The ocean, a natural driver of climate and weather, is heating up faster than even the most sophisticated climate models predicted. The United States National Oceanic and Atmospheric Administration is projecting that half of the world’s oceans could be experiencing “marine heat waves” by September of this year. From this summer’s wildfires in Canada giving the East Coast and Midwest a taste of the harmful smoke that the West has been experiencing from its own drought driven mega-fires, to heat waves and flooding in China, India and Japan, to heat domes in Texas and Arizona and flooding in Vermont and New York, to incredible 98 degree waters off the Florida Keys (where most corals have already died), to the hottest days ever recorded on the planet (at least in human history) on July 3, 4, and 5, following June, the hottest month in history, the climate signal has become an alarm siren. But as with the melting of Arctic ice, too many corporations and governments hear this alarm as a dinner bell—an opportunity to drill for oil in newly opened waters or to mine the ocean’s depths.
Civilization, which emerged and grew over the past 10,000 years thanks to the temperate climate conditions that allowed for the development of agriculture, is now threatened in ways never before known. In the last century humanity barely escaped two existential threats, global fascism and nuclear destruction. Today, while neither of these threats is completely eradicated, the linked threats of climate change and the extinction crisis are far from being adequately addressed. With the human population having exploded from three to eight billion in my lifetime, displacing wildlife at a rate not seen in sixty million years, 96 percent of today’s remaining mammals are either humans or the animals they raise as livestock. And they too are suffering from the heat with a more than 3.5 percent decline in cattle in the United States due to drought in 2022-2023.

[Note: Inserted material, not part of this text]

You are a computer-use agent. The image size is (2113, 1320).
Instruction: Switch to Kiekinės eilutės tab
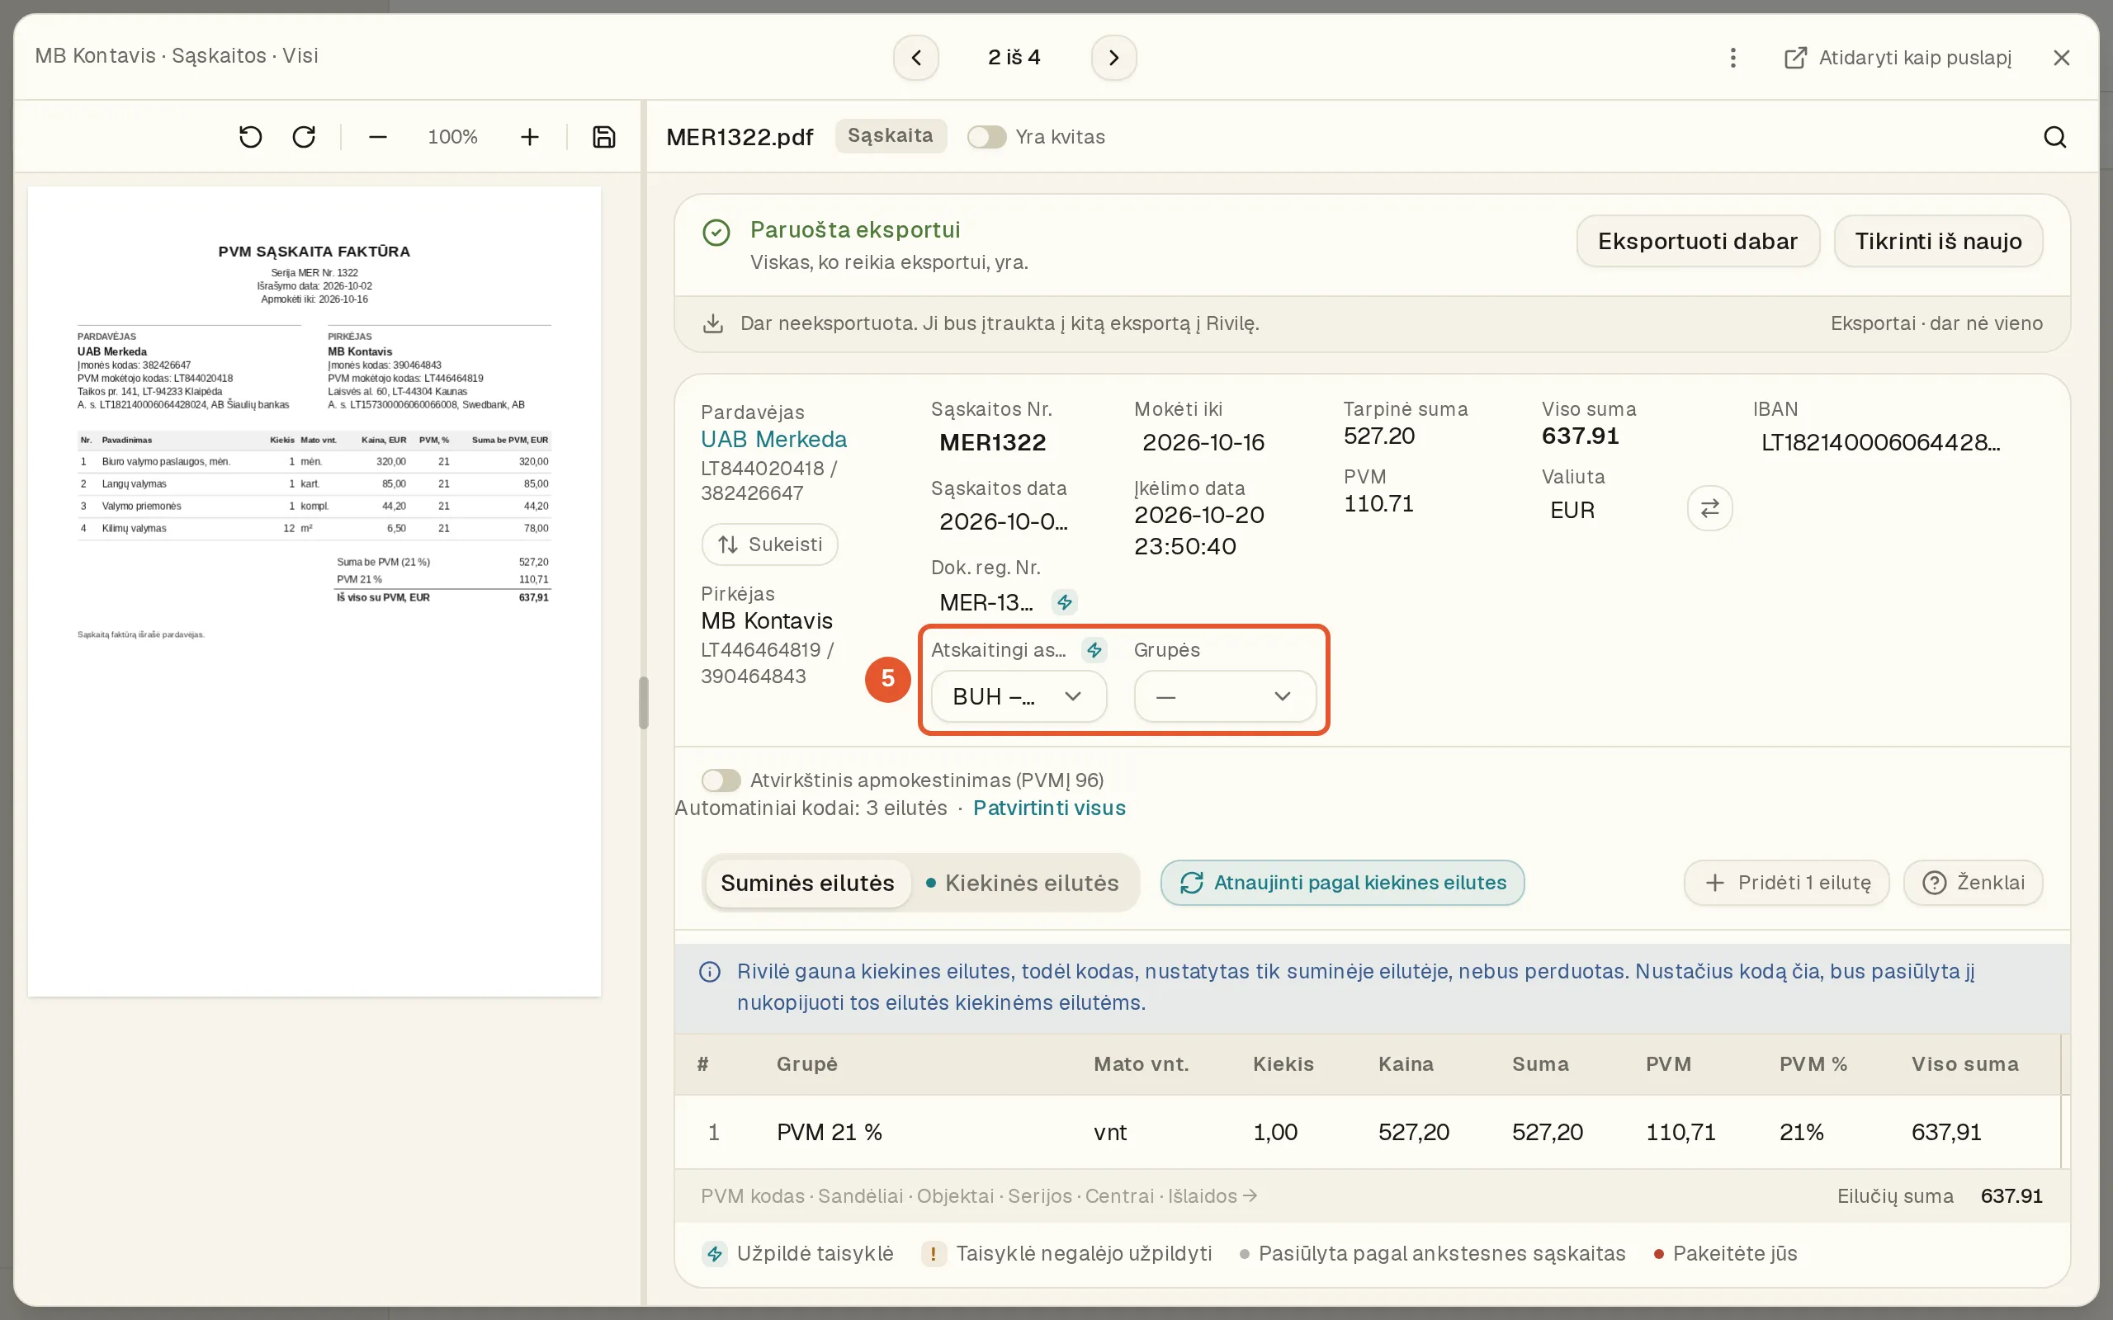click(x=1022, y=883)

What we need today is a global mobilization of resources such as occurred during World War II.
But with one of the two major political parties in the world’s largest economy acting as a fully owned subsidiary of the fossil fuel cartels—along with some Democrats—and much of major U.S. media still reluctant to link extreme weather events to climate change lest they be seen as “partisan,” we have only recently begun to address the climate emergency in a modest fashion.
While I worked for and supported the Biden Administration’s efforts around the Infrastructure Bill and the Inflation Reduction Act—two climate laws that commit an initial $300 billion over the next ten years toward a just energy transition—what we need today is a global mobilization of resources such as occurred during World War II.
At this point in the Anthropocene, we need to start thinking about triage—saving what we can while we can and hoping that the feedback loops long warned about by climate scientists, such as the release of methane from the ocean and thawing permafrost, don’t supercharge planetary heating and mass extinction even if we are able to end fossil fuel usage.
And while today’s insurance costs and death tolls continue to mount (a new study says that 60,000 people died of heat in the European Union last year), I worry that the best present plan for serious climate action is a work of science fiction—Kim Stanley Robinson’s The Ministry for the Future. The book outlines a complete transformation of the global economy to a more just and equitable system where eco-restoration becomes humanity’s primary task, a vision that it is up to us to make real.